Improve mocking in test_proxy_exception_mapping

Mock the calls to the backend and assert that the correct parameters are passed to the backend.
2025-04-26 11:14:04 +00:00 · 2024-05-02 14:42:20 -07:00 · 2024-05-02 14:42:20 -07:00 · cdb39e90ce
commit cdb39e90ce
parent f893f8bc55
1 changed files with 59 additions and 12 deletions
--- a/litellm/tests/test_proxy_exception_mapping.py
+++ b/litellm/tests/test_proxy_exception_mapping.py
@ -1,6 +1,8 @@
 # test that the proxy actually does exception mapping to the OpenAI format

 import sys, os
+from unittest import mock
+import json
 from dotenv import load_dotenv

 load_dotenv()
@ -12,13 +14,30 @@ sys.path.insert(
 import pytest
 import litellm, openai
 from fastapi.testclient import TestClient
-from fastapi import FastAPI
+from fastapi import Response
 from litellm.proxy.proxy_server import (
    router,
    save_worker_config,
    initialize,
 )  # Replace with the actual module where your FastAPI router is defined

+invalid_authentication_error_response = Response(
+    status_code=401,
+    content=json.dumps({"error": "Invalid Authentication"}),
+)
+context_length_exceeded_error_response_dict = {
+    "error": {
+        "message": "AzureException - Error code: 400 - {'error': {'message': \"This model's maximum context length is 4096 tokens. However, your messages resulted in 10007 tokens.

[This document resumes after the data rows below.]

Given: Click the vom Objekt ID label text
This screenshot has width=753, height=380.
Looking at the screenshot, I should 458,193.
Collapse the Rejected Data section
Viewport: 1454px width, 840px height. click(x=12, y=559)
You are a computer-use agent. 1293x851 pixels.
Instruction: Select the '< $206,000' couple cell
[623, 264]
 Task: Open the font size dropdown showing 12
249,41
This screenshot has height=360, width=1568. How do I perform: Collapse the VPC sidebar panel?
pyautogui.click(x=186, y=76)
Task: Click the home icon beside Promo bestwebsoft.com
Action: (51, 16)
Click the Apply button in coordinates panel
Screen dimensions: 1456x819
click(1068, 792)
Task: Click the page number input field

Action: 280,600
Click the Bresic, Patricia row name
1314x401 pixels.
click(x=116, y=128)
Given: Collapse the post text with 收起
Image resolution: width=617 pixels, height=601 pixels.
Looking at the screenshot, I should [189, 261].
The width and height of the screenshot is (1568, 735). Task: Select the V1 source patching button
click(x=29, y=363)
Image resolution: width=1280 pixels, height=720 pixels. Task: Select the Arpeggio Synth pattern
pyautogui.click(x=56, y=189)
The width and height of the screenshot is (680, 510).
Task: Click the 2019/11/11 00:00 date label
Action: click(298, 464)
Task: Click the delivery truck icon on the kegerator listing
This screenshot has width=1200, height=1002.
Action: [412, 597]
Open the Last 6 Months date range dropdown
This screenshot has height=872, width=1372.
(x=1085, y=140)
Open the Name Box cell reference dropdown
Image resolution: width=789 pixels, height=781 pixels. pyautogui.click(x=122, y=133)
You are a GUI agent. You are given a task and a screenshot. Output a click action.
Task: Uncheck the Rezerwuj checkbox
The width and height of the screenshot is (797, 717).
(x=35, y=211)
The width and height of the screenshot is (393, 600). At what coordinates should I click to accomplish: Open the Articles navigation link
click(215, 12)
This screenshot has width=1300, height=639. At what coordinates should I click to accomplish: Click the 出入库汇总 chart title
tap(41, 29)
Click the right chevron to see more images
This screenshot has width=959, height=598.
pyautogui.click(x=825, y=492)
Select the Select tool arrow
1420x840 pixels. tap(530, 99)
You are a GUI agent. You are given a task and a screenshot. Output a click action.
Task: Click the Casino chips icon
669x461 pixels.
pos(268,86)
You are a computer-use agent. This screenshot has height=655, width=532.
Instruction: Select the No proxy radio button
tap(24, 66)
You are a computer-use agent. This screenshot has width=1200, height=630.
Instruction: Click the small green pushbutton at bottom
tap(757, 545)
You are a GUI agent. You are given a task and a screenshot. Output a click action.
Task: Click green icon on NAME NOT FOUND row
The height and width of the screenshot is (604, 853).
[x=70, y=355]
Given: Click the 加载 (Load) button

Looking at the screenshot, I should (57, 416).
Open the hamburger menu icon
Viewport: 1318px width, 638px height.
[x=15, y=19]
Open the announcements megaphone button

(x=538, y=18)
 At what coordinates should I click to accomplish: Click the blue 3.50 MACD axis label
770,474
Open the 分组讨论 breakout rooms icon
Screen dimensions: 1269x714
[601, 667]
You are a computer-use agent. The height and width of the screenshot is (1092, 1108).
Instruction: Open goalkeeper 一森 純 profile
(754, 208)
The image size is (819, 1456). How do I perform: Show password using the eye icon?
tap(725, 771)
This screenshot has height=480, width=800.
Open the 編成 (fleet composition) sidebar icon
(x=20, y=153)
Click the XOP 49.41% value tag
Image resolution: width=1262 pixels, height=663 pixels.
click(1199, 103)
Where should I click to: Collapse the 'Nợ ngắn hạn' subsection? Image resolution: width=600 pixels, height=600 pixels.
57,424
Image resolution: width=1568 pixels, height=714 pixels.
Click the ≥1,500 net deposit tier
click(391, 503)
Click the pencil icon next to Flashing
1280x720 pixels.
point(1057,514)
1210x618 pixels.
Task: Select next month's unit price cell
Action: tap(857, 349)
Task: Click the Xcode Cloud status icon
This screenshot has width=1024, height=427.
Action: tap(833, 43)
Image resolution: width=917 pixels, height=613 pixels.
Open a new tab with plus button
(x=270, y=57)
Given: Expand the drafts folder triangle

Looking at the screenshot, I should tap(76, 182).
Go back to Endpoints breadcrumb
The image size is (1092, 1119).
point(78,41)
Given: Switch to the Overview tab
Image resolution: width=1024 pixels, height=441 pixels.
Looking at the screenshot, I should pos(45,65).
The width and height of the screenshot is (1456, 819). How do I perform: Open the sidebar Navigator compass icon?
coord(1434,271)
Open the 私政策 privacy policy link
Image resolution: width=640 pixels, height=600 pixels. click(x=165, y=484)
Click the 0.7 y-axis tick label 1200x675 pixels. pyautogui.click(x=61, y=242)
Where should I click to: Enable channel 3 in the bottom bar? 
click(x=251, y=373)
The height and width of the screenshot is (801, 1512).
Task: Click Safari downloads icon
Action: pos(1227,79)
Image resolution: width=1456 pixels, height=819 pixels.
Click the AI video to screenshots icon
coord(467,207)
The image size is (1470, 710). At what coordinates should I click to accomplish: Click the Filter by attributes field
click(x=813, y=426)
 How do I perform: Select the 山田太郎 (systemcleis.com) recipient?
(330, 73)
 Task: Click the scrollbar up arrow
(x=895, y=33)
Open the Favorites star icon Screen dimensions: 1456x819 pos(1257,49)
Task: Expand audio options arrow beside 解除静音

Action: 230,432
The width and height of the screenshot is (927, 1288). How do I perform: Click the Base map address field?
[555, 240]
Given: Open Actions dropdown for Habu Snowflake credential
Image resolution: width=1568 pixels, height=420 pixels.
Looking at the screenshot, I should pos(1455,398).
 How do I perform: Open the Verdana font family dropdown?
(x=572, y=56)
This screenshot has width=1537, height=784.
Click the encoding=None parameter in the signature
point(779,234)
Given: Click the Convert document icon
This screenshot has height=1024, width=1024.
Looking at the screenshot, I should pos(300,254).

Please reduce the length of the messages.\", 'type': 'invalid_request_error', 'param': 'messages', 'code': 'context_length_exceeded'}}",
+        "type": None,
+        "param": None,
+        "code": 400,
+    },
+}
+context_length_exceeded_error_response = Response(
+    status_code=400,
+    content=json.dumps(context_length_exceeded_error_response_dict),
+)
+

@pytest.fixture
 def client():
@ -60,7 +79,11 @@ def test_chat_completion_exception(client):


 # raise openai.AuthenticationError
-def test_chat_completion_exception_azure(client):
+@mock.patch(
+    "litellm.proxy.proxy_server.llm_router.acompletion",
+    return_value=invalid_authentication_error_response,
+)
+def test_chat_completion_exception_azure(mock_acompletion, client):
    try:
        # Your test data
        test_data = {
@ -73,6 +96,15 @@ def test_chat_completion_exception_azure(client):

        response = client.post("/chat/completions", json=test_data)

+        mock_acompletion.assert_called_once_with(
+            **test_data,
+            litellm_call_id=mock.ANY,
+            litellm_logging_obj=mock.ANY,
+            request_timeout=mock.ANY,
+            metadata=mock.ANY,
+            proxy_server_request=mock.ANY,
+        )
+
        json_response = response.json()
        print("keys in json response", json_response.keys())
        assert json_response.keys() == {"error"}
@ -90,12 +122,21 @@ def test_chat_completion_exception_azure(client):


 # raise openai.AuthenticationError
-def test_embedding_auth_exception_azure(client):
+@mock.patch(
+    "litellm.proxy.proxy_server.llm_router.aembedding",
+    return_value=invalid_authentication_error_response,
+)
+def test_embedding_auth_exception_azure(mock_aembedding, client):
    try:
        # Your test data
        test_data = {"model": "azure-embedding", "input": ["hi"]}

        response = client.post("/embeddings", json=test_data)
+        mock_aembedding.assert_called_once_with(
+            **test_data,
+            metadata=mock.ANY,
+            proxy_server_request=mock.ANY,
+        )
        print("Response from proxy=", response)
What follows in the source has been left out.